Ulfgang knew that Natac needed to be told about Miradel, and that road was his only route back to Circle at Center. Taking several deep breaths, then lapping up a good drink of water from the druid’s garden pool, the dog ignored the pounding in his head as he started down the hill.

K erriastyn cowered before her master. Zystyl could sense her fear, reveled in it as his rage flexed through his nostrils like an odor, touching the cringing female, stroking her senses like the disingenuous kiss of a hungry vampire. She stood on her feet, but leaned forward abjectly, with her face turned up to him in mute acceptance of whatever justice he would deliver.

You failed me. The phrase was a whip, used against her thoughts, striking with a lash that drew a moan of agony from her silver-plated jaws. She dropped her face, unable to meet his punishment directly.

You disappointed me.

Again he struck her with the power of his mind, and again he thrilled to the sound of her pain as she took a step backward. Kerriastyn was crying now, a pathetic murmur of sound that echoed through the tunnel in dolorous solitude. Doubtless there were Delvers who could hear, but they remained utterly silent lest the weight of their general’s displeasure should fall upon them.

You have cost me a precious opportunity.

His final rebuke whipped through her being, dropped her to her knees, sent her writhing across the floor. He observed her convulsions with keen pleasure-the sounds of her pain, the raw stink of uncontained terror, the keen awareness of her utter subjugation, all bathed his senses in sublime ecstasy. She expected to die-he could sense her anticipation of his judgment-but it gave him cold pleasure to defer his retribution.

“But it is my decision that you shall live, shall continue to serve.” He began to speak aloud, letting his mercy be known to all witnesses within earshot. “For even with your failure, the elven city will fall, and a world of treasures will become mine.”

T he white dog crouched at the top of a hill, looking at the scene spread along the muddy lakeshore. The mouth of the Metal Tunnel yawned at the base of the opposite elevation. The Hour of Darken approached, so the shadowed entryway teemed with Delvers, hundreds of the Blind Ones milling like ants, waiting for full darkness to release them to raid. Ulf knew that Zystyl’s warriors had created a city for themselves, a virtual hive of sunless caverns, dens, and warrens, within the massive subterranean passageway.
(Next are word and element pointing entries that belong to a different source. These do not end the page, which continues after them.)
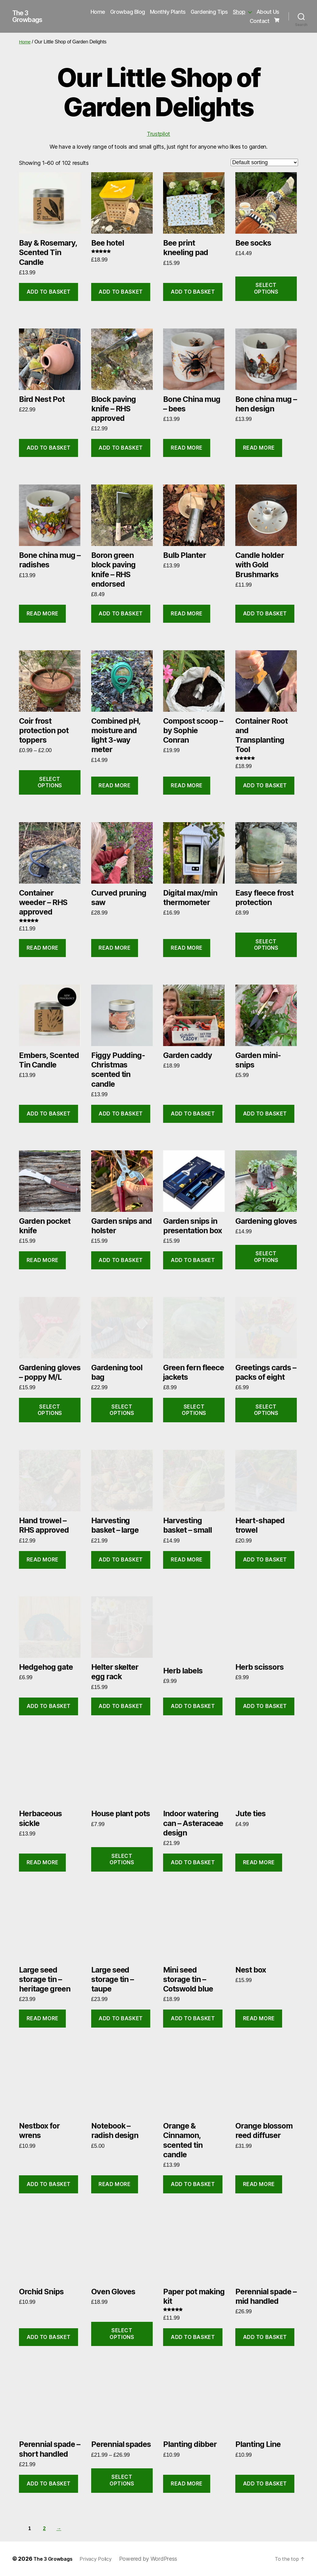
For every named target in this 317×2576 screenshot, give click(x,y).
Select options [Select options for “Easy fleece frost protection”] (266, 944)
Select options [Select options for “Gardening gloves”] (266, 1256)
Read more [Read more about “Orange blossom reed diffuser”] (259, 2184)
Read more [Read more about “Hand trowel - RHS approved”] (42, 1560)
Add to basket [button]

Closer by, the ruins of the Blue Swan Inn lay scattered across the shore, a monument of charred stone walls, blackened timbers, and soot-covered ground that the invaders had left undisturbed, in full view of Circle at Center. Ulfgang noticed again how even now, twenty-five years after the destruction, not so much as a blade of grass had sprouted from the blackened and bloodstained ground. To the right and left of the ruins, however, the Crusaders had erected massive, log-walled barracks buildings. Muddy streams flowed from valleys denuded of timber, while companies of Sir Christopher’s warriors gathered, marching along the lakeshore and out of the hills to converge here, at the place that now held Ulfgang’s considerable interest.

It’s like… a floating island, he realized, studying the massive expanse of solid ground filling the place that had once been the harbor of the Blue Swan. But it was ground made out of wood and metal, he finally saw, and it had many gridded openings where he could see the water sloshing just below the deck.